→ **Exercise**
Which lines of the records contain "target"? Collect every one of them.
#### Entries supplied
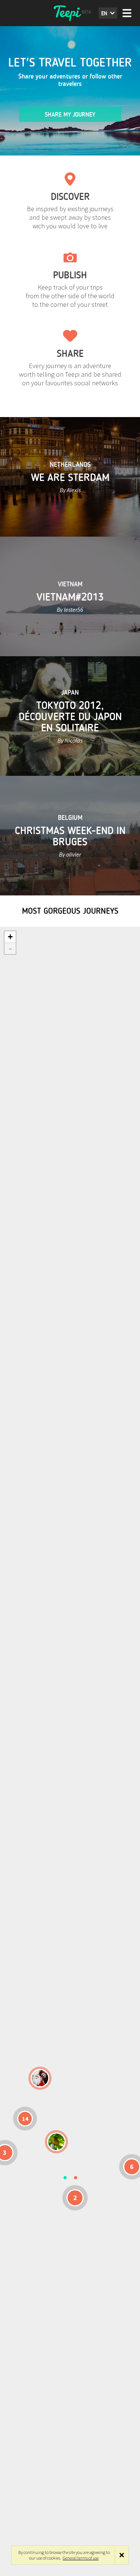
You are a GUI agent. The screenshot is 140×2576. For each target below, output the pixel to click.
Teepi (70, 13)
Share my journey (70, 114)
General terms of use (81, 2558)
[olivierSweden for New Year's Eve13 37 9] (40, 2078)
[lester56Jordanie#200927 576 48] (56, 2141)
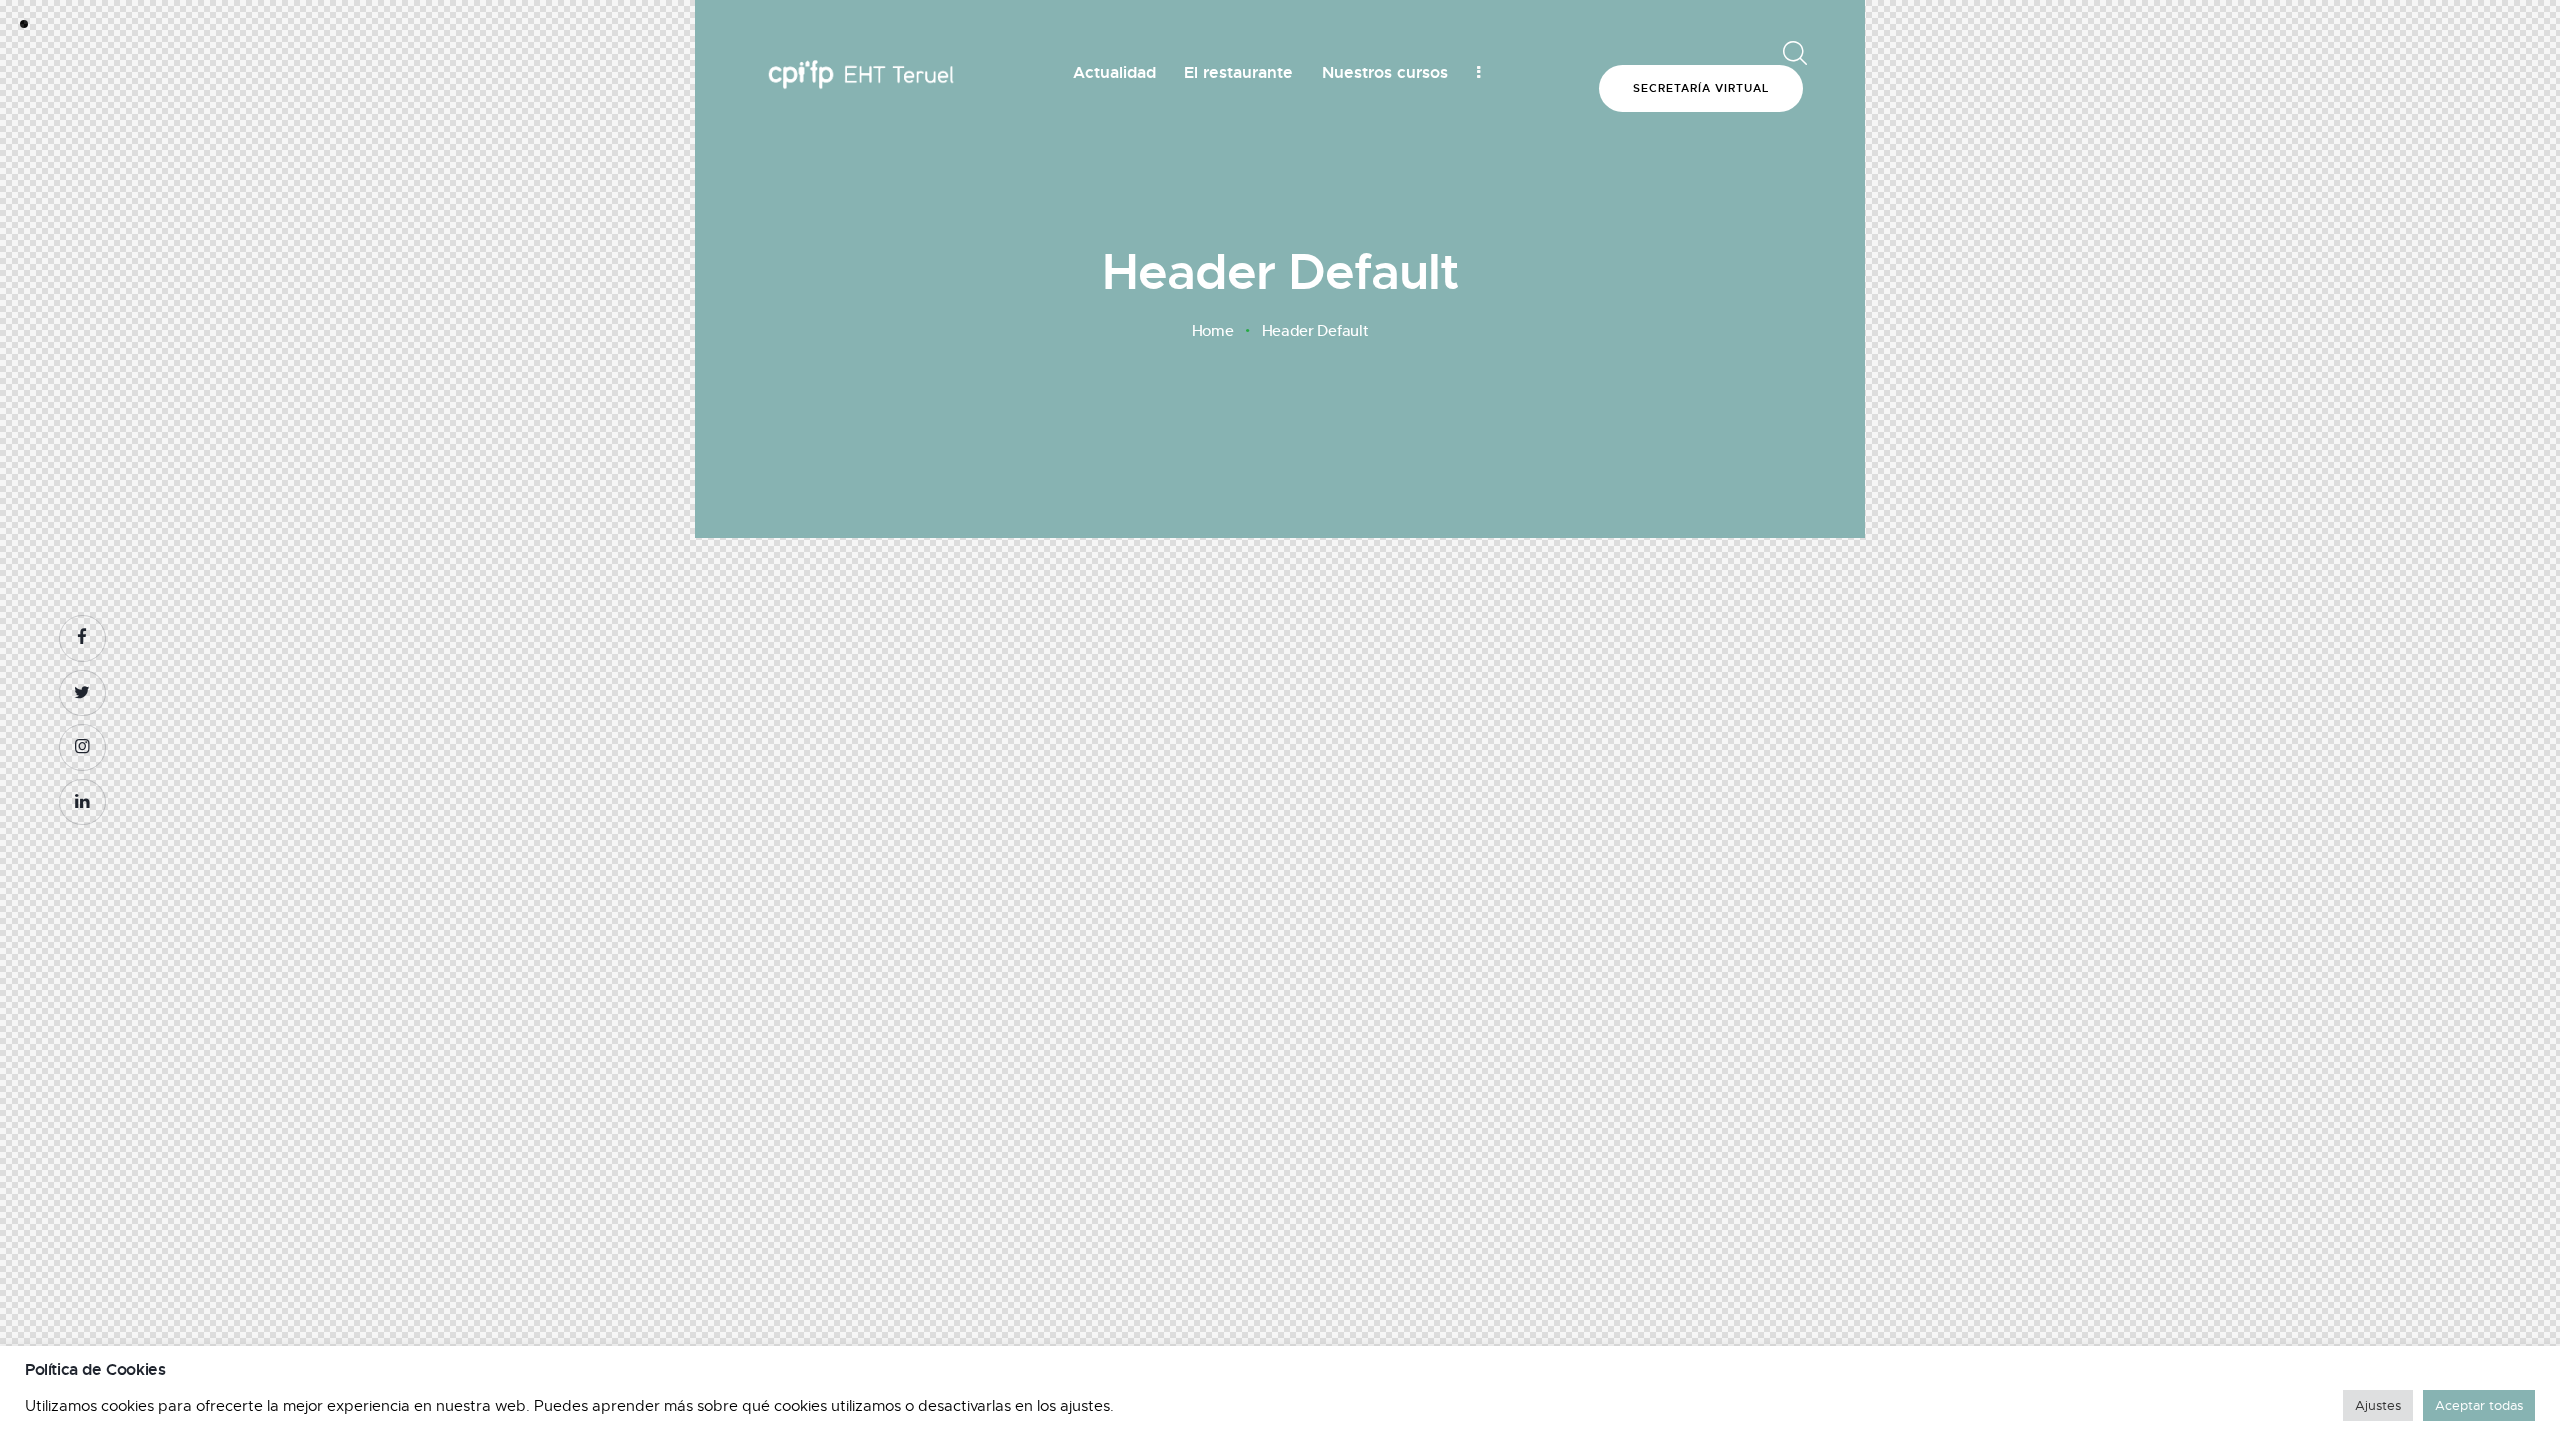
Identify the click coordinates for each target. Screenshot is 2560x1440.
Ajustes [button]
########
→ **Response area**
You are a GUI agent. The screenshot is 140×2576. For each target below, output the pixel to click.
Identify the click coordinates for each target. Screenshot is 2560x1440.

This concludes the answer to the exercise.